Authors: Chen Li, Huiying Xu, Changxin Gao, Zeyu Wang, Yun Liu, Xinzhong Zhu

Single-source Domain Generalized Object Detection (SDGOD), as a cutting-edge research topic in computer vision, aims to enhance model generalization capability in unseen target domains through single-source domain training. Current mainstream approaches attempt to mitigate domain discrepancies via data augmentation techniques. However, due to domain shift and limited domain‑specific knowledge, models tend to fall into the pitfall of spurious correlations. This manifests as the model's over-reliance on simplistic classification features (e.g., color) rather than essential domain-invariant representations like object contours. To address this critical challenge, we propose the Cauvis (Causal Visual Prompts) method.
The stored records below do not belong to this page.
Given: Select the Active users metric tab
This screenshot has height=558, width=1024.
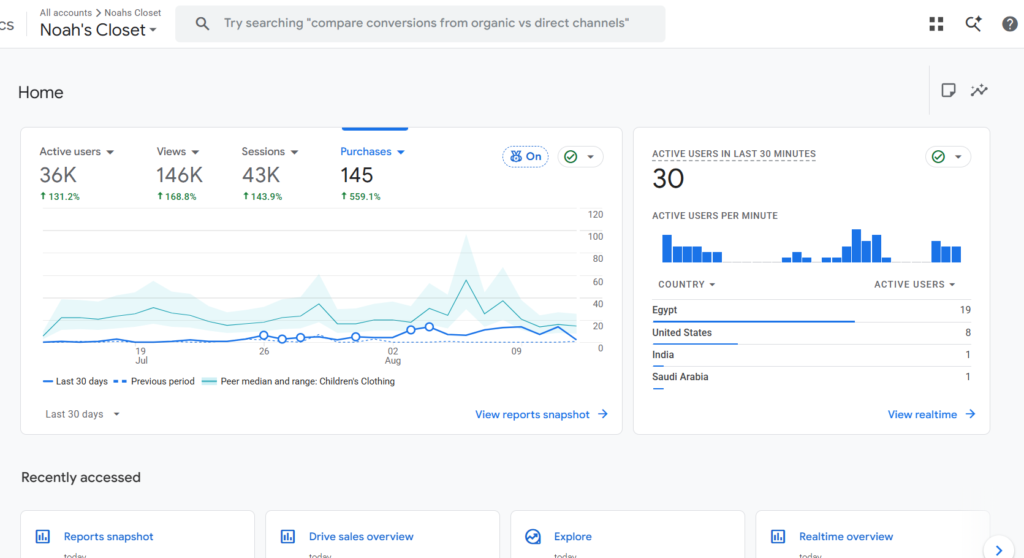Looking at the screenshot, I should tap(76, 152).
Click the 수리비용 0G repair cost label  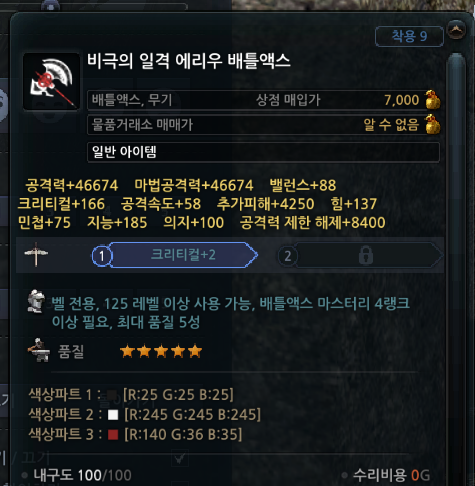click(x=392, y=475)
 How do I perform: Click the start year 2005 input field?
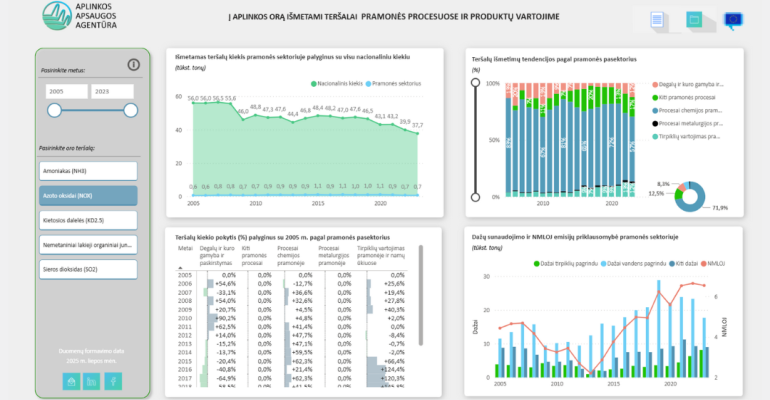[67, 91]
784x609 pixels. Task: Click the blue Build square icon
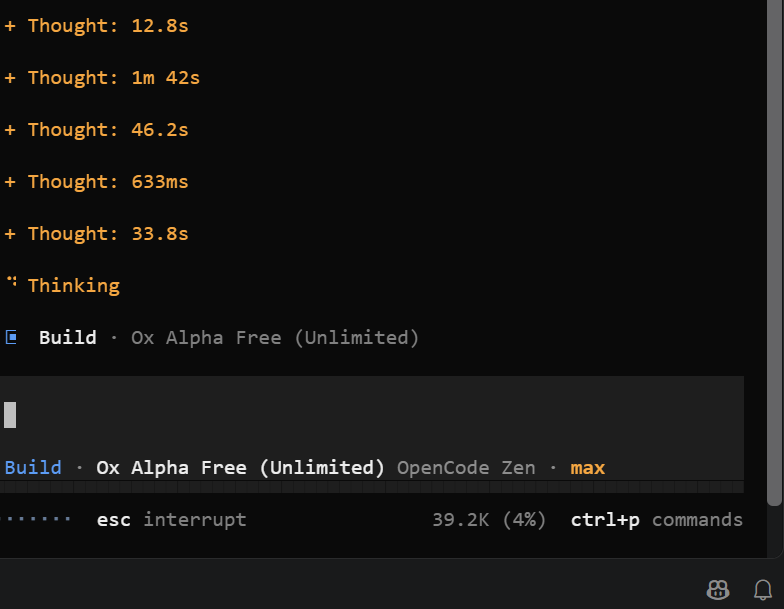click(x=11, y=338)
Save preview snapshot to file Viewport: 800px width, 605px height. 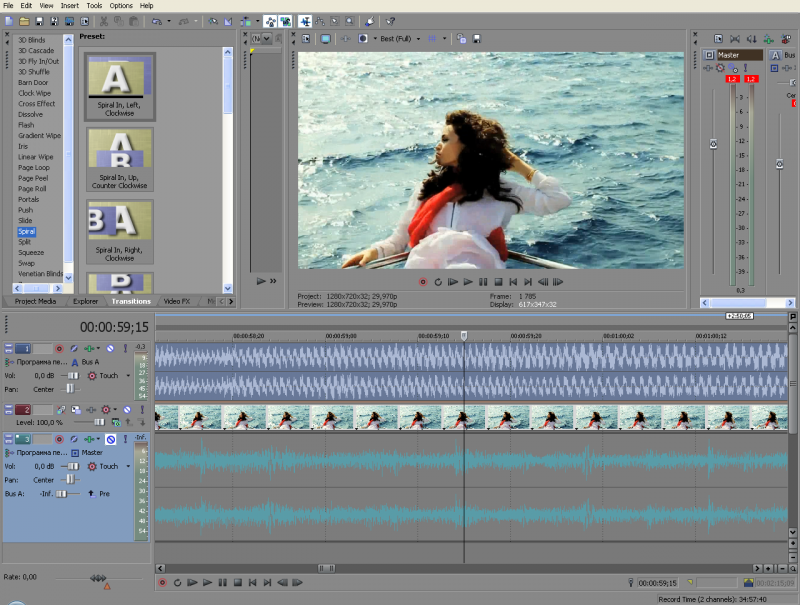click(477, 39)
First, we introduce a Cross-Attention Prompts module that mitigates bias from spurious features by integrating visual prompts with cross-attention. To address the inadequate domain knowledge coverage and spurious feature entanglement in visual prompts for single-domain generalization, we propose a dual-branch adapter that disentangles causal-spurious features while achieving domain adaptation via high-frequency feature extraction. Cauvis achieves state-of-the-art performance with 15.9–31.4\% gains over existing domain generalization methods on SDGOD datasets, while exhibiting significant robustness advantages in complex interference environments.

Subject: NeurIPS.2025 - Poster